## Work item
Restate the following entries exactly, including every line.

§

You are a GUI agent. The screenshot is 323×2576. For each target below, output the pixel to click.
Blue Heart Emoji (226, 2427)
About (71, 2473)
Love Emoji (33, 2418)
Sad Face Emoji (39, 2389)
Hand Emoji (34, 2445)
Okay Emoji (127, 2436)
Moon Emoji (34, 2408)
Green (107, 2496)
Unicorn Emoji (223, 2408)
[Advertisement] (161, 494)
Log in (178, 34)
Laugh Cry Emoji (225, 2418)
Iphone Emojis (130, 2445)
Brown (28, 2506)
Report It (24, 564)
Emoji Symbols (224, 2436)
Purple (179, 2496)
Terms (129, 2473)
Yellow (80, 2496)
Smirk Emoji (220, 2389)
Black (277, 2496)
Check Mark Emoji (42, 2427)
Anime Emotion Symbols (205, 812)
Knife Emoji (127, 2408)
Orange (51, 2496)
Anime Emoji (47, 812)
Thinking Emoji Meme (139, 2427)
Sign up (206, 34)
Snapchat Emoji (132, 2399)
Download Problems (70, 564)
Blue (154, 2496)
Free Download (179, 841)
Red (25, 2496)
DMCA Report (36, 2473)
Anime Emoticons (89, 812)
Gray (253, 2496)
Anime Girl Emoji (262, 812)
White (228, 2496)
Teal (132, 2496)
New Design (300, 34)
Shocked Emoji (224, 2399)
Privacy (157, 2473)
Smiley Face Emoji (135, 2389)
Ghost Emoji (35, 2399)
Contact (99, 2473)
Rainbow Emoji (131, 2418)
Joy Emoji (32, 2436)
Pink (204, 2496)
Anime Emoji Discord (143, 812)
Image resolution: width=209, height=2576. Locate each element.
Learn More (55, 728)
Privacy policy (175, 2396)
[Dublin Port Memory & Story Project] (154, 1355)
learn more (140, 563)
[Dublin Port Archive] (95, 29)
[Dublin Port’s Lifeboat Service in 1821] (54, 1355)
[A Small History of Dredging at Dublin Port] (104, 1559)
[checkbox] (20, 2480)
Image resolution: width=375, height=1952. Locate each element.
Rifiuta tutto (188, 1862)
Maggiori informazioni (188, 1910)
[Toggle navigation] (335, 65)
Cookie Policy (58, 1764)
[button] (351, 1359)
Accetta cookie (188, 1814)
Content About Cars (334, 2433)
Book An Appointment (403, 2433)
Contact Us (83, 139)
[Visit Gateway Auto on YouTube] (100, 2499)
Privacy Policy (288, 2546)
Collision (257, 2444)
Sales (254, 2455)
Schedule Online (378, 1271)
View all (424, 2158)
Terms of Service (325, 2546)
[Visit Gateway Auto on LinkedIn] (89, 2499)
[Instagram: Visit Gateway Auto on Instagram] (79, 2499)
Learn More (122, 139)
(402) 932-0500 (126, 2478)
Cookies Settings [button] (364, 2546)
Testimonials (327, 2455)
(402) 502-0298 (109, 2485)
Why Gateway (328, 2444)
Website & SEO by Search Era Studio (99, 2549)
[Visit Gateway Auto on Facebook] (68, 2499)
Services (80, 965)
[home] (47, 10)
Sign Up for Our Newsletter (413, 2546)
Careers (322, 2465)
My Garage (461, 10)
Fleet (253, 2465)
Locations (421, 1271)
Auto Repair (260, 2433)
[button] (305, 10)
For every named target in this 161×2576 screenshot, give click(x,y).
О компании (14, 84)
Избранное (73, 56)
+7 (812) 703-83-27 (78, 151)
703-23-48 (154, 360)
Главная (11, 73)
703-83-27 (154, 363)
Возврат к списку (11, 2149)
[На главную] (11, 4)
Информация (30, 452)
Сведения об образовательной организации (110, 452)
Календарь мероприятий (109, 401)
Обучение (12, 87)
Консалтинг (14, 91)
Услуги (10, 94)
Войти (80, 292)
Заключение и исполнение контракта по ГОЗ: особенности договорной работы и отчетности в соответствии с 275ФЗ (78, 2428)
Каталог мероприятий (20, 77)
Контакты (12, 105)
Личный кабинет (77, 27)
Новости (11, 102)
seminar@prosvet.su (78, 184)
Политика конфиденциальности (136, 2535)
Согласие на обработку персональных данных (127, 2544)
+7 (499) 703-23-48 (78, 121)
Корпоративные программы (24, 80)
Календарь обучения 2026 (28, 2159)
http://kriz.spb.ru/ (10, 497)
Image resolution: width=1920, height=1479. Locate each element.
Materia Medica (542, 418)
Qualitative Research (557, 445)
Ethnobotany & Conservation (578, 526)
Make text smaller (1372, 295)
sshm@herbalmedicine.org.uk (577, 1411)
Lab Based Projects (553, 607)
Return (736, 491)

§

## Your response
You are a GUI agent. The screenshot is 323×2576. For each target below, output the pixel to click.
Blue Heart Emoji (226, 2427)
About (71, 2473)
Love Emoji (33, 2418)
Sad Face Emoji (39, 2389)
Hand Emoji (34, 2445)
Okay Emoji (127, 2436)
Moon Emoji (34, 2408)
Green (107, 2496)
Unicorn Emoji (223, 2408)
[Advertisement] (161, 494)
Log in (178, 34)
Laugh Cry Emoji (225, 2418)
Iphone Emojis (130, 2445)
Brown (28, 2506)
Report It (24, 564)
Emoji Symbols (224, 2436)
Purple (179, 2496)
Terms (129, 2473)
Yellow (80, 2496)
Smirk Emoji (220, 2389)
Black (277, 2496)
Check Mark Emoji (42, 2427)
Anime Emotion Symbols (205, 812)
Knife Emoji (127, 2408)
Orange (51, 2496)
Anime Emoji (47, 812)
Thinking Emoji Meme (139, 2427)
Sign up (206, 34)
Snapchat Emoji (132, 2399)
Download Problems (70, 564)
Blue (154, 2496)
Free Download (179, 841)
Red (25, 2496)
DMCA Report (36, 2473)
Anime Emoticons (89, 812)
Gray (253, 2496)
Anime Girl Emoji (262, 812)
White (228, 2496)
Teal (132, 2496)
New Design (300, 34)
Shocked Emoji (224, 2399)
Privacy (157, 2473)
Smiley Face Emoji (135, 2389)
Ghost Emoji (35, 2399)
Contact (99, 2473)
Rainbow Emoji (131, 2418)
Joy Emoji (32, 2436)
Pink (204, 2496)
Anime Emoji Discord (143, 812)
Image resolution: width=209, height=2576. Locate each element.
Learn More (55, 728)
Privacy policy (175, 2396)
[Dublin Port Memory & Story Project] (154, 1355)
learn more (140, 563)
[Dublin Port Archive] (95, 29)
[Dublin Port’s Lifeboat Service in 1821] (54, 1355)
[A Small History of Dredging at Dublin Port] (104, 1559)
[checkbox] (20, 2480)
Image resolution: width=375, height=1952. Locate each element.
Rifiuta tutto (188, 1862)
Maggiori informazioni (188, 1910)
[Toggle navigation] (335, 65)
Cookie Policy (58, 1764)
[button] (351, 1359)
Accetta cookie (188, 1814)
Content About Cars (334, 2433)
Book An Appointment (403, 2433)
Contact Us (83, 139)
[Visit Gateway Auto on YouTube] (100, 2499)
Privacy Policy (288, 2546)
Collision (257, 2444)
Sales (254, 2455)
Schedule Online (378, 1271)
View all (424, 2158)
Terms of Service (325, 2546)
[Visit Gateway Auto on LinkedIn] (89, 2499)
[Instagram: Visit Gateway Auto on Instagram] (79, 2499)
Learn More (122, 139)
(402) 932-0500 (126, 2478)
Cookies Settings [button] (364, 2546)
Testimonials (327, 2455)
(402) 502-0298 (109, 2485)
Why Gateway (328, 2444)
Website & SEO by Search Era Studio (99, 2549)
[Visit Gateway Auto on Facebook] (68, 2499)
Services (80, 965)
[home] (47, 10)
Sign Up for Our Newsletter (413, 2546)
Careers (322, 2465)
My Garage (461, 10)
Fleet (253, 2465)
Locations (421, 1271)
Auto Repair (260, 2433)
[button] (305, 10)
For every named target in this 161×2576 screenshot, give click(x,y).
О компании (14, 84)
Избранное (73, 56)
+7 (812) 703-83-27 (78, 151)
703-23-48 (154, 360)
Главная (11, 73)
703-83-27 (154, 363)
Возврат к списку (11, 2149)
[На главную] (11, 4)
Информация (30, 452)
Сведения об образовательной организации (110, 452)
Календарь мероприятий (109, 401)
Обучение (12, 87)
Консалтинг (14, 91)
Услуги (10, 94)
Войти (80, 292)
Заключение и исполнение контракта по ГОЗ: особенности договорной работы и отчетности в соответствии с 275ФЗ (78, 2428)
Каталог мероприятий (20, 77)
Контакты (12, 105)
Личный кабинет (77, 27)
Новости (11, 102)
seminar@prosvet.su (78, 184)
Политика конфиденциальности (136, 2535)
Согласие на обработку персональных данных (127, 2544)
+7 (499) 703-23-48 (78, 121)
Корпоративные программы (24, 80)
Календарь обучения 2026 (28, 2159)
http://kriz.spb.ru/ (10, 497)
Image resolution: width=1920, height=1479. Locate each element.
Materia Medica (542, 418)
Qualitative Research (557, 445)
Ethnobotany & Conservation (578, 526)
Make text smaller (1372, 295)
sshm@herbalmedicine.org.uk (577, 1411)
Lab Based Projects (553, 607)
Return (736, 491)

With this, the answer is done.